Advanced Algorithms for Mathematical Programs
The solve statement in AIMMS offers a convenient way to execute all necessary steps to generate and solve a single instance of a mathematical program in one simple statement. For most applications, this level of control over the individual steps required to execute the generation and solution process is sufficient. However, for advanced applications, you may need a finer-grained level of control, e.g. to
work with multiple, differing, instances of a single symbolic mathematical program,
manipulate the individual rows and columns and the coefficient matrix of a mathematical program instance, for example to efficiently implement a column generation scheme,
use optimization callbacks that allow you to monitor and guide the behavior of the solver,*
work with a repository of solutions associated with a mathematical program instance, for instance as a means to store multiple starting solutions or, within a solver callback, to setup and update a collection of incumbents of a mixed integer model, or
start multiple solver sessions for a mathematical program instance, either locally or remotely.

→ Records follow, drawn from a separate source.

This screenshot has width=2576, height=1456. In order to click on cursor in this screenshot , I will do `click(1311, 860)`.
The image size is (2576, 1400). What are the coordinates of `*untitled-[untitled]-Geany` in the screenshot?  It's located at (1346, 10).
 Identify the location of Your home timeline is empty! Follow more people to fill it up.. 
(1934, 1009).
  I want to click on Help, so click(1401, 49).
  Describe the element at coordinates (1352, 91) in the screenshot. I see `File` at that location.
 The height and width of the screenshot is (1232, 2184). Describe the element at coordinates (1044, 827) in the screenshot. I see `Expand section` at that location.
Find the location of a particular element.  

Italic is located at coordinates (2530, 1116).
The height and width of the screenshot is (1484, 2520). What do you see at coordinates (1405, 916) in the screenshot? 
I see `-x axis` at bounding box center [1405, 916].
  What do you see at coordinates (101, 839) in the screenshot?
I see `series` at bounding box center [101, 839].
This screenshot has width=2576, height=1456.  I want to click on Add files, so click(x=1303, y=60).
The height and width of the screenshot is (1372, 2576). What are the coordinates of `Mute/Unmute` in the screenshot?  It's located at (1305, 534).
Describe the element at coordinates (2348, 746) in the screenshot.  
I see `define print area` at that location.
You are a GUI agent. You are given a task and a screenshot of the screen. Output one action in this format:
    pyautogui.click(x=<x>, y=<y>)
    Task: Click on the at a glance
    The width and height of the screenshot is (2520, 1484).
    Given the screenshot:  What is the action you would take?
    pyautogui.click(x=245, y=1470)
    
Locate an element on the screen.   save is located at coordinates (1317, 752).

For this AIMMS offers the Generated Mathematical Program (GMP) library, a set of procedures that allows you to gain fine-grained control over the generation, manipulation and solution of a mathematical program instance, and allows you to manage a collection of solutions and solver sessions associated with such mathematical program instances.
With every mathematical program declared as part of your model, the GMP library allows you to associate
one or more Generated Math Program instances (GMPs), and with each GMP
a conceptual matrix of coefficients that can be manipulated,
a repository of initial, intermediate or final solutions, and
a pool of local or remote solver sessions.
For a full description of the advanced algorithm functionalities in AIMMS see Implementing Advanced Algorithms for Mathematical Programs.
Customizable Open Algorithms
AIMMS Outer Approximation
Outer approximation is a well-known basic approach to solve Mixed Integer Nonlinear Programming models. The underlying algorithm is an interplay between two solvers, namely one for solving mixed integer linear models and one for solving nonlinear models. Our open implementation of the Outer Approximation Algorithm allows users to fine-tune it to their specific model.
An algorithm to solve stochastic models using a stochastic Benders approach and a module to visualize stochastic scenario trees is included with AIMMS. The Benders decomposition algorithm can be faster for stochastic models than solving the deterministic equivalent with a linear programming solver. Our open implementation allows modelers to fine-tune it to their specific stochastic model and to use advanced features of the GMP library to solve multiple sub-problems in parallel, which may drastically reduce the total solution time.
Parallel solver sessions
The AIMMS GMP library also supports the activation of parallel solver sessions, allowing an application to solve multiple mathematical programs in parallel on one computer. For advanced optimization applications in which multiple independent mathematical programs can be solved simultaneously, this may dramatically increase the application performance on multi-processor computer or multi-core processors.
Multi-Start Solve for Nonlinear Programming
A multi-start algorithm for nonlinear programming problems is also available in AIMMS. This algorithm randomly generates starting points, groups these into clusters, calls a nonlinear programming solver for each cluster and reports back the best feasible solution as its final solution. The algorithm can also report all feasible solutions found. The AIMMS multi-start algorithm is a user-customizable procedure within the GMP library, allowing modelers to adapt the algorithm to their own needs.
The multi-start algorithm may increase the chance of finding a good final solution. Multi-start increases the total solving time, but this may be limited by using the advanced features of the GMP library such as parallel/distributed solver sessions to solve problems with different starting points in parallel.
Advanced Algorithms Functional Examples
Distributed Solver Sessions
This example illustrates AIMMS’ capabilities for solving two or more optimization programs in parallel by using distributed solver sessions. To show the benefits of this approach, this example should be run on a multi-processor machine. The underlying model is based on the Cutting Stock example.
Distributed Solver Sessions Example
This example illustrates the nested solve that can be done in AIMMS using a GMP callback. The problem discussed in this example is a single commodity uncapacitated fixed charge network flow problem (UFC). In this solution approach we will provide CPLEX with cuts to come to a solution faster. Cuts are constraints that cut away part of the feasible region of the LP-relaxation. AIMMS uses a callback procedure that solves another MIP problem to provide these cuts to CPLEX.